Again, it is important to remember that despite all the decimal places, these distances are just approximate.
One very big problem is speed: this process takes ~ 2 min for 1000 distances (on my system), so to run all 200,000 distances would take about 6.7 hours. One option, theoretically, would be to find a coastline database with a lower resolution.
The code below will calculate all 201,000 distances.
## not run
## estimated run time ~ 7 hours
result <- sapply(1:length(sp.points), function(i)gDistance(sp.points[i],coast))
EDIT: OP's comment about the cores got me to thinking that this could be an instance where the improvement from parallelization might be worth the effort.

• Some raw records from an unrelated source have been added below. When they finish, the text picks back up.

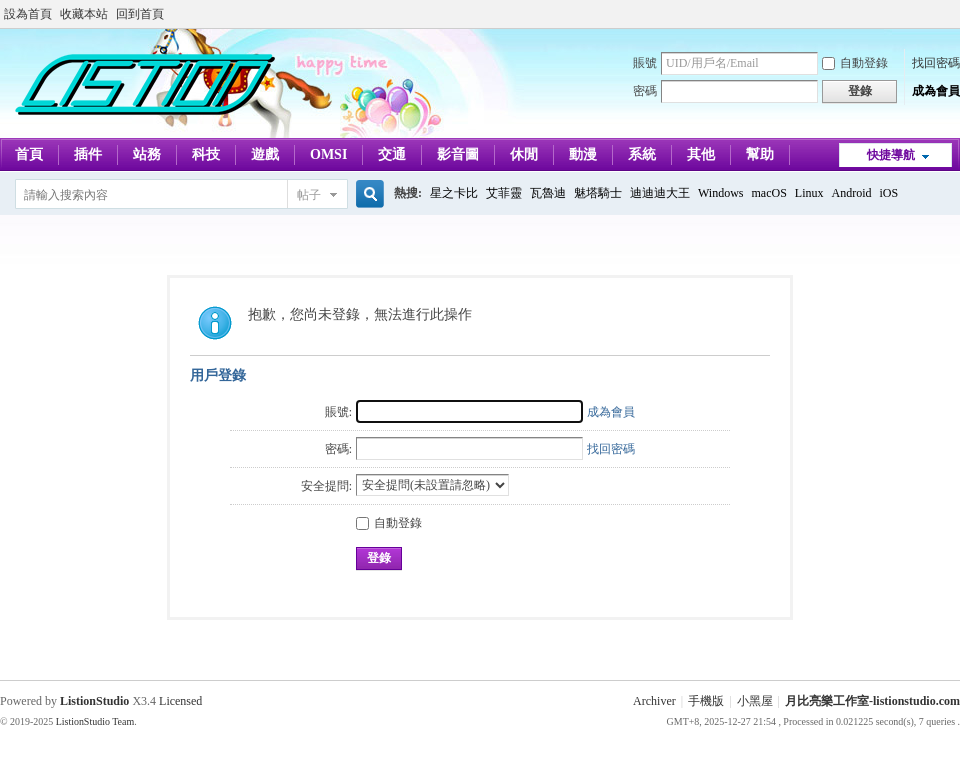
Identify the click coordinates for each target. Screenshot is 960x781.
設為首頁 (28, 14)
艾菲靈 (504, 193)
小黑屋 (755, 701)
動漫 (583, 154)
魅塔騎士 (598, 193)
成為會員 (936, 91)
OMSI (328, 154)
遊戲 (265, 154)
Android (852, 193)
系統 (642, 154)
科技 (206, 154)
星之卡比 (454, 193)
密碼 (645, 91)
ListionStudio (94, 701)
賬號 (645, 63)
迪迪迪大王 (660, 193)
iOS (889, 193)
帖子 (309, 195)
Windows (721, 193)
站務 (147, 154)
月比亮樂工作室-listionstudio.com (872, 701)
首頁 (29, 154)
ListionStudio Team (95, 721)
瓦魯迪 (548, 193)
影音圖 (458, 154)
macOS (769, 193)
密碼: (338, 449)
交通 (392, 154)
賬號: (338, 412)
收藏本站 (84, 14)
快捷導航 (891, 155)
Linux (809, 193)
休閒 (524, 154)
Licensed (180, 701)
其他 (701, 154)
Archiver (654, 701)
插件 (88, 154)
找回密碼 (936, 63)
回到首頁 (140, 14)
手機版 (706, 701)
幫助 (760, 154)
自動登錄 (855, 63)
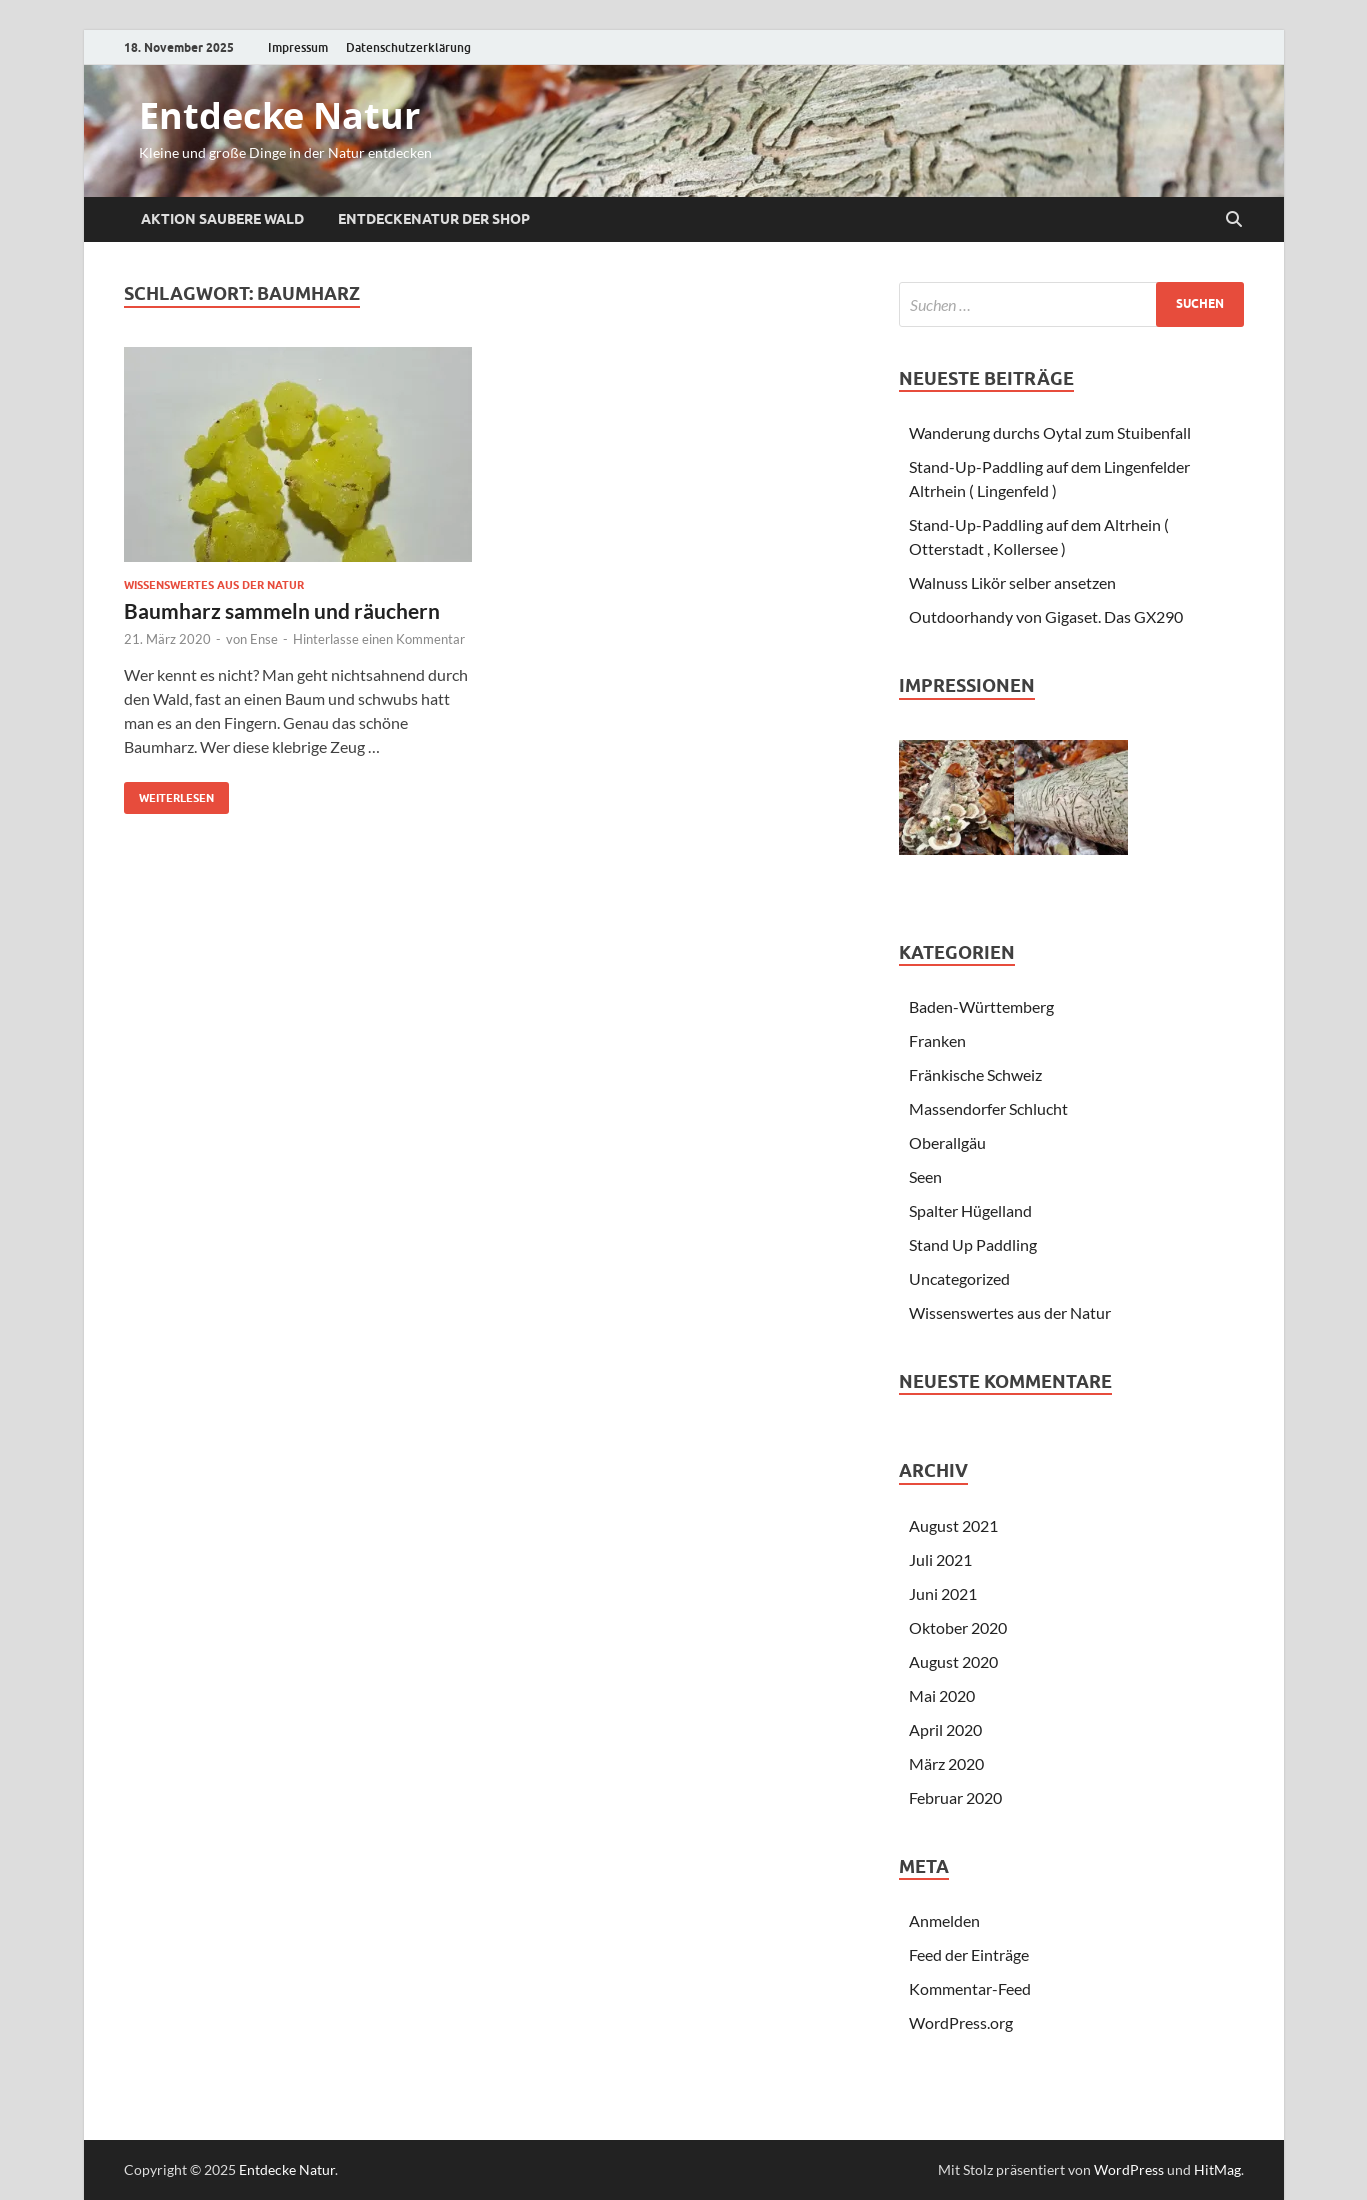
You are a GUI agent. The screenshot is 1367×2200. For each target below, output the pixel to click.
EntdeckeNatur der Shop (434, 219)
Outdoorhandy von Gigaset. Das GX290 (1046, 616)
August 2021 (953, 1525)
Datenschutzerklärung (408, 47)
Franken (937, 1040)
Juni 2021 (943, 1593)
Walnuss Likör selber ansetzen (1012, 582)
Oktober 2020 (958, 1627)
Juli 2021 (940, 1559)
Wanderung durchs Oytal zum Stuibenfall (1050, 432)
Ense (264, 639)
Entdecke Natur (279, 115)
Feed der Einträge (969, 1954)
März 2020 (946, 1763)
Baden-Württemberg (981, 1006)
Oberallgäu (947, 1142)
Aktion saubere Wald (222, 219)
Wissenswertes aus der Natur (214, 585)
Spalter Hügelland (970, 1210)
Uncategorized (959, 1278)
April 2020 (945, 1729)
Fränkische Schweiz (975, 1074)
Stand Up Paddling (973, 1244)
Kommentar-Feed (970, 1988)
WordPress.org (961, 2022)
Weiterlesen (169, 793)
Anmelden (944, 1920)
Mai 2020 (942, 1695)
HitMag (1217, 2169)
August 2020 (953, 1661)
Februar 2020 (955, 1797)
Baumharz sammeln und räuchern (282, 610)
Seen (925, 1176)
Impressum (298, 47)
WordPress (1129, 2169)
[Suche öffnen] (1234, 220)
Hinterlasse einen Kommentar (379, 639)
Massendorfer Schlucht (988, 1108)
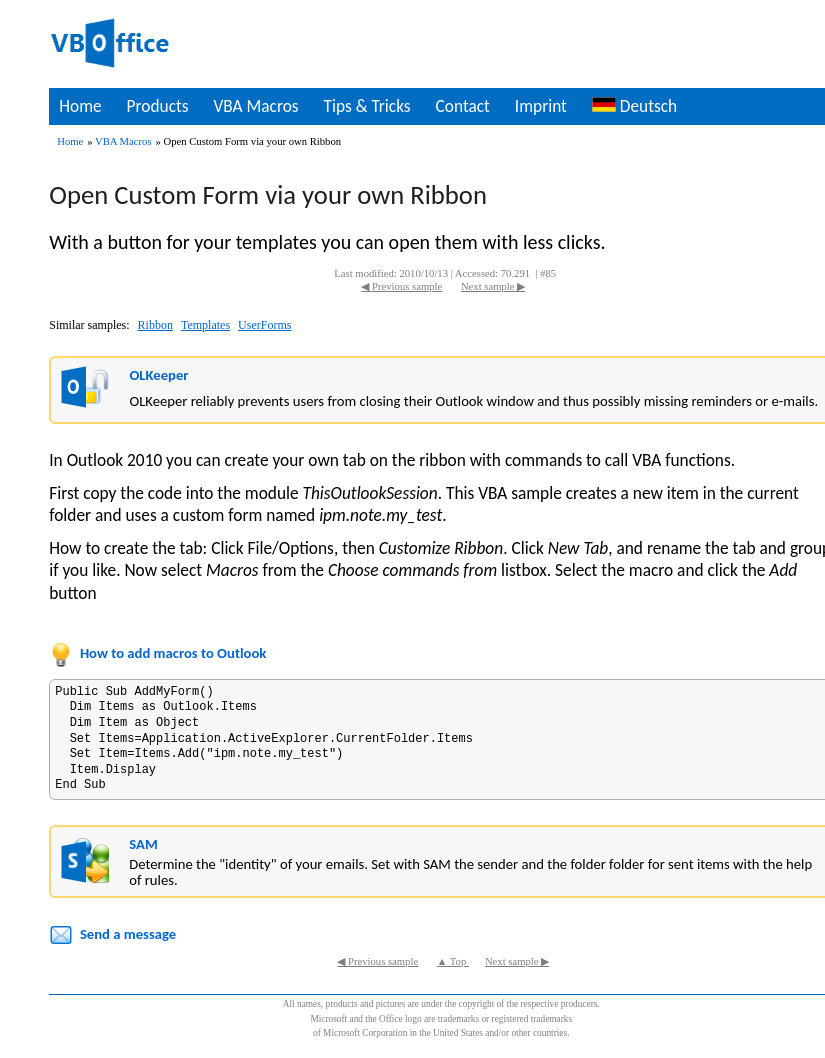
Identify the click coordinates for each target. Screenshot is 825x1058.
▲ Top (453, 961)
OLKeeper (158, 375)
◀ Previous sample (401, 286)
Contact (463, 106)
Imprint (541, 106)
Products (158, 106)
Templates (205, 325)
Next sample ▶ (493, 286)
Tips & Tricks (367, 106)
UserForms (264, 325)
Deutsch (634, 106)
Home (80, 106)
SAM (143, 844)
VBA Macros (255, 106)
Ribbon (155, 325)
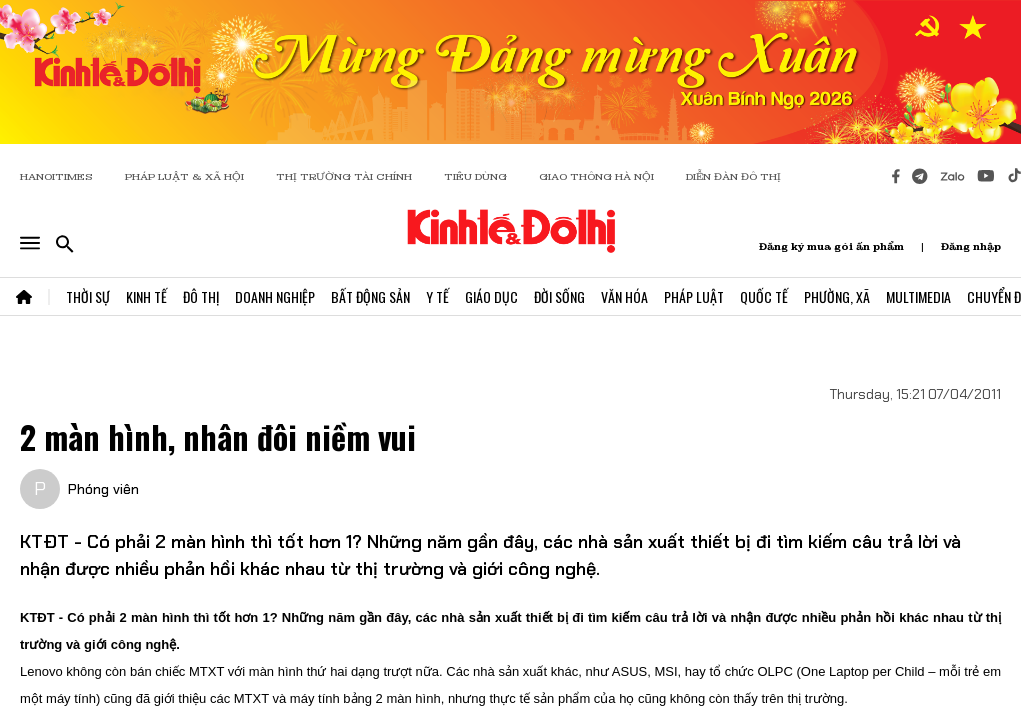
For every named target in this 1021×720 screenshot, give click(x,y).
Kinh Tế (146, 296)
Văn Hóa (624, 296)
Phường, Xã (837, 296)
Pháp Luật (694, 296)
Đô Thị (201, 296)
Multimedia (918, 296)
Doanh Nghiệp (275, 296)
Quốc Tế (764, 296)
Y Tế (437, 296)
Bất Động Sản (370, 296)
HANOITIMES (56, 176)
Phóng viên (103, 489)
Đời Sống (559, 296)
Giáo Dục (491, 296)
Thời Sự (88, 296)
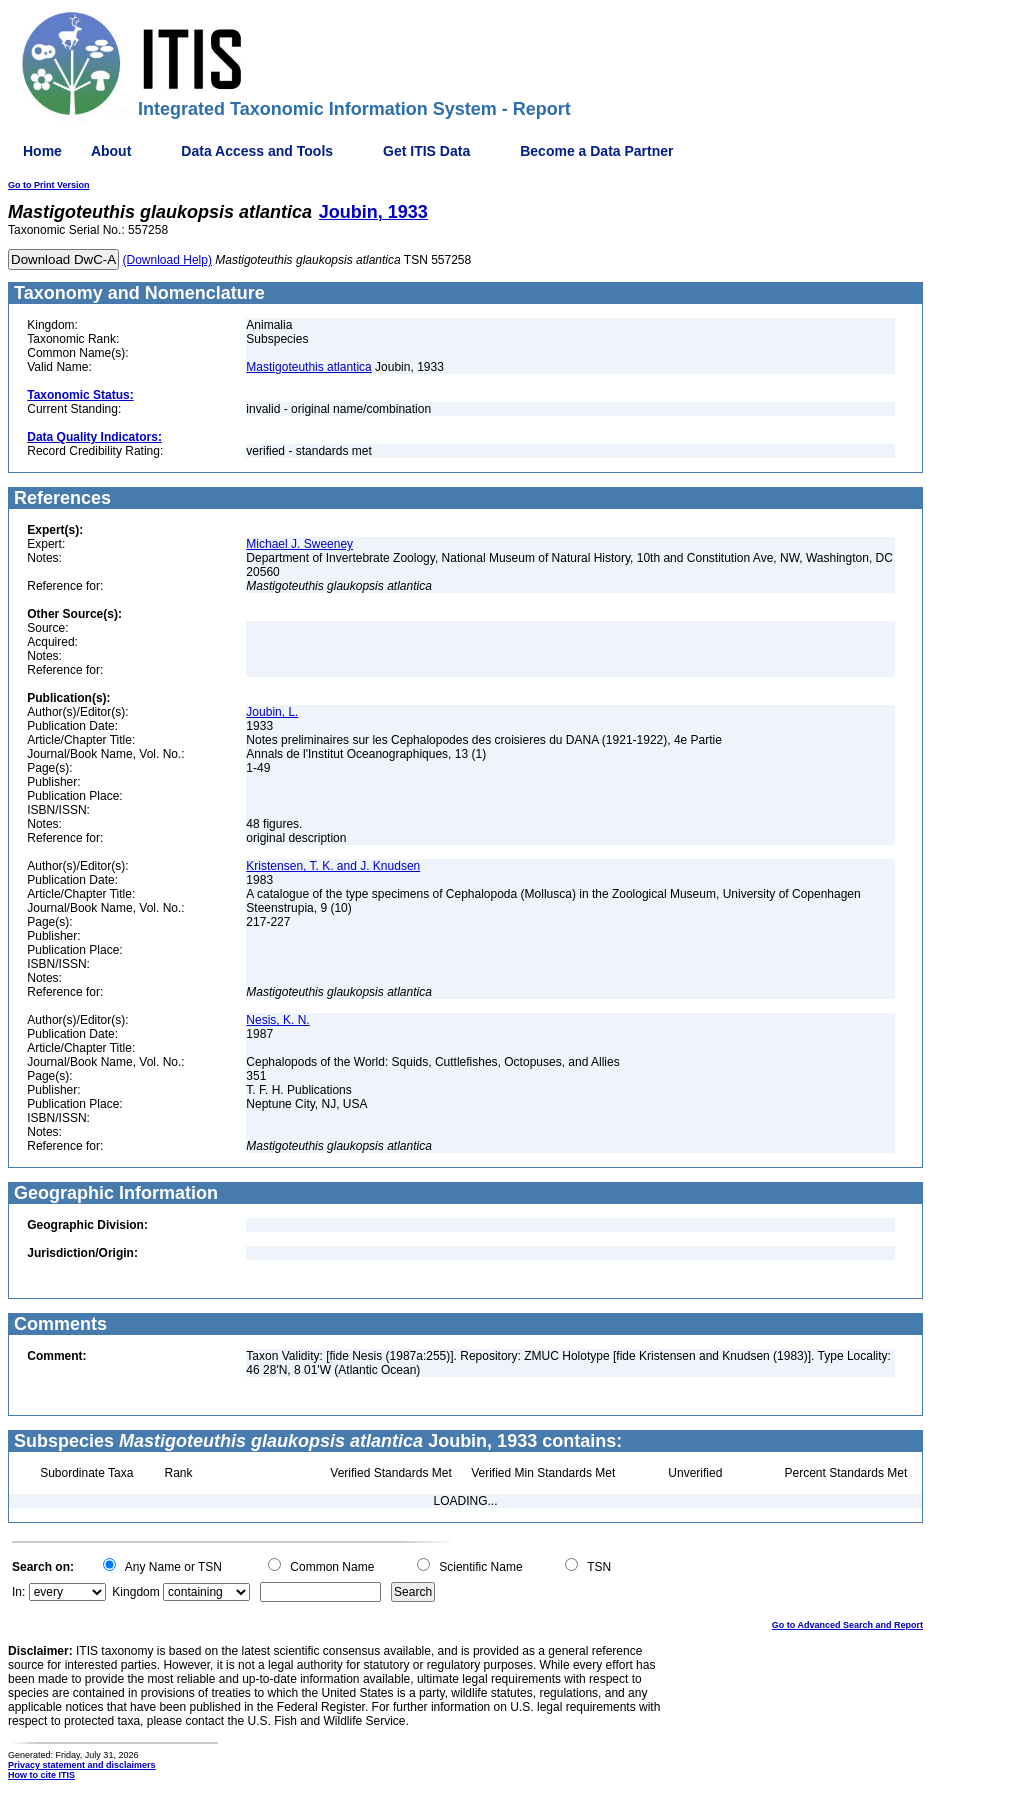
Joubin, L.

So here is how you would run this (on Windows) using parallel processing.
library(foreach) # for foreach(...)
library(snow) # for makeCluster(...)
library(doSNOW) # for resisterDoSNOW(...)
cl <- makeCluster(4,type="SOCK") # create a 4-processor cluster
registerDoSNOW(cl) # register the cluster
get.dist.parallel <- function(n) {
foreach(i=1:n, .combine=c, .packages="rgeos", .inorder=TRUE,
.export=c("point.moll","coast.moll")) %dopar% gDistance(point.moll[i],coast.moll)
}
get.dist.seq <- function(n) sapply(1:n,function(i)gDistance(point.moll[i],coast.moll))
identical(get.dist.seq(10),get.dist.parallel(10)) # same result?
# [1] TRUE
library(microbenchmark) # run "benchmark"
microbenchmark(get.dist.seq(1000),get.dist.parallel(1000),times=1)
# Unit: seconds
# expr min lq mean median uq max neval
# get.dist.seq(1000) 140.19895 140.19895 140.19895 140.19895 140.19895 140.19895 1
# get.dist.parallel(1000) 50.71218 50.71218 50.71218 50.71218 50.71218 50.71218 1
Using 4 cores improves processing speed by about a factor of 3. So, since 1000 distances takes about a minute, 100,000 should take a little less than 2 hours.
Note that using times=1
is an abuse of microbenchmark(...)
really, as the whole point is to run the process multiple times and average the results, but I just didn't have the patience.